Buy a legitimate WinXP license, to start.

Normally, and assuming a retail license (many factory-installed OEM installations are BIOS-locked to a specific chipset and therefore are *not* transferable to a new motherboard - check yours before starting), unless the new motherboard is virtually identical (same chipset, same IDE controllers, same BIOS version, etc.) to the one on which the WinXP installation was originally performed, you'll need to perform a repair (a.k.a. in-place upgrade) installation, at the very least:

How to Perform an In-Place Upgrade of Windows XP
http://support.microsoft.com/directory/article.asp?ID=KB;EN-US;Q315341

Changing a Motherboard or Moving a Hard Drive with WinXP Installed
http://www.michaelstevenstech.com/moving_xp.html

The "why" is quite simple, really, and has nothing to do with licensing issues, per se; it's a purely technical matter, at this point. You've pulled the proverbial hardware rug out from under the OS. (If you don't like -- or get -- the rug analogy, think of it as picking up a Cape Cod style home and then setting it down onto a Ranch style foundation. It just isn't going to fit.) WinXP, like Win2K before it, is not nearly as "promiscuous" as Win9x when it comes to accepting any old hardware configuration you throw at it. On installation it "tailors" itself to the specific hardware found. This is one of the reasons that the entire WinNT/2K/XP OS family is so much more stable than the Win9x group.

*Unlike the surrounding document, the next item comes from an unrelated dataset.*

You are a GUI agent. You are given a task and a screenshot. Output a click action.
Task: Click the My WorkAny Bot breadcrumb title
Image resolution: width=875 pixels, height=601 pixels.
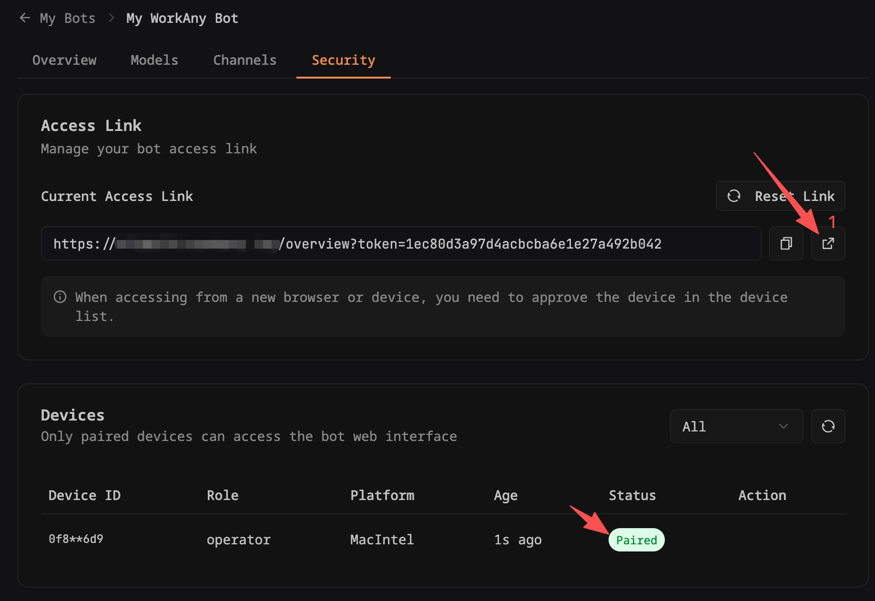182,18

As always when undertaking such a significant change, back up any important data before starting.

This will also probably require re-activation, unless you have a Volume Licensed version of WinXP Pro installed. If it's been more than 120 days since you last activated that specific Product Key, you'll most likely be able to activate via the Internet without problem. If it's been less, you might have to make a 5 minute phone call.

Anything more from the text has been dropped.